Data supplied: Begin

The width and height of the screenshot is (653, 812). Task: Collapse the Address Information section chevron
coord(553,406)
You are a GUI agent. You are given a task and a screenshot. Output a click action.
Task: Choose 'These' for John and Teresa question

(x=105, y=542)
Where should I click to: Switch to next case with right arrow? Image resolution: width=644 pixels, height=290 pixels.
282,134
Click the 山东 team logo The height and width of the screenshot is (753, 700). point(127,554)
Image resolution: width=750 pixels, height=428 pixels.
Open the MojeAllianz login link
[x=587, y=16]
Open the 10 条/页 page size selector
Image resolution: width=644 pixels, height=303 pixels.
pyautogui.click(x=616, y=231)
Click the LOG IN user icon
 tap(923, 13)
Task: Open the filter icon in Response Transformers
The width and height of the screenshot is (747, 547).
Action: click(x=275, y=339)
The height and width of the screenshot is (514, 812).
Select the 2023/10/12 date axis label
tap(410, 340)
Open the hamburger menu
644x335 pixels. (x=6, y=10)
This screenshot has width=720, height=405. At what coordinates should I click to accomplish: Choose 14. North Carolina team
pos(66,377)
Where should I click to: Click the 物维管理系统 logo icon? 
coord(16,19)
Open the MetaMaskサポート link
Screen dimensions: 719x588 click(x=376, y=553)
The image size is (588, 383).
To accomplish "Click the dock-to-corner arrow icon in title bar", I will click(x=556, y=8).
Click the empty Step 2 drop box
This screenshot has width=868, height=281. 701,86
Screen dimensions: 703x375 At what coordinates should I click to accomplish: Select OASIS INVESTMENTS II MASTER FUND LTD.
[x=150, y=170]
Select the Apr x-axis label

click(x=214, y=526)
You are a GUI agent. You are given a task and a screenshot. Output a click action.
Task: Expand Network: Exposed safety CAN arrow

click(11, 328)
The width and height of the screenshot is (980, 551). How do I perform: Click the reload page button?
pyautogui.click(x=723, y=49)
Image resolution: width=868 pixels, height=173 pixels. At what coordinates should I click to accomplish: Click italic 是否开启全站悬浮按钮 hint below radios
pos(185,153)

Data supplied: End

# [What the task requires]
Would you please write out all the entries exactly?

# [Result]
The width and height of the screenshot is (653, 812). Task: Collapse the Address Information section chevron
coord(553,406)
You are a GUI agent. You are given a task and a screenshot. Output a click action.
Task: Choose 'These' for John and Teresa question

(x=105, y=542)
Where should I click to: Switch to next case with right arrow? Image resolution: width=644 pixels, height=290 pixels.
282,134
Click the 山东 team logo The height and width of the screenshot is (753, 700). point(127,554)
Image resolution: width=750 pixels, height=428 pixels.
Open the MojeAllianz login link
[x=587, y=16]
Open the 10 条/页 page size selector
Image resolution: width=644 pixels, height=303 pixels.
pyautogui.click(x=616, y=231)
Click the LOG IN user icon
 tap(923, 13)
Task: Open the filter icon in Response Transformers
The width and height of the screenshot is (747, 547).
Action: click(x=275, y=339)
The height and width of the screenshot is (514, 812).
Select the 2023/10/12 date axis label
tap(410, 340)
Open the hamburger menu
644x335 pixels. (x=6, y=10)
This screenshot has width=720, height=405. At what coordinates should I click to accomplish: Choose 14. North Carolina team
pos(66,377)
Where should I click to: Click the 物维管理系统 logo icon? 
coord(16,19)
Open the MetaMaskサポート link
Screen dimensions: 719x588 click(x=376, y=553)
The image size is (588, 383).
To accomplish "Click the dock-to-corner arrow icon in title bar", I will click(x=556, y=8).
Click the empty Step 2 drop box
This screenshot has width=868, height=281. 701,86
Screen dimensions: 703x375 At what coordinates should I click to accomplish: Select OASIS INVESTMENTS II MASTER FUND LTD.
[x=150, y=170]
Select the Apr x-axis label

click(x=214, y=526)
You are a GUI agent. You are given a task and a screenshot. Output a click action.
Task: Expand Network: Exposed safety CAN arrow

click(11, 328)
The width and height of the screenshot is (980, 551). How do I perform: Click the reload page button?
pyautogui.click(x=723, y=49)
Image resolution: width=868 pixels, height=173 pixels. At what coordinates should I click to accomplish: Click italic 是否开启全站悬浮按钮 hint below radios
pos(185,153)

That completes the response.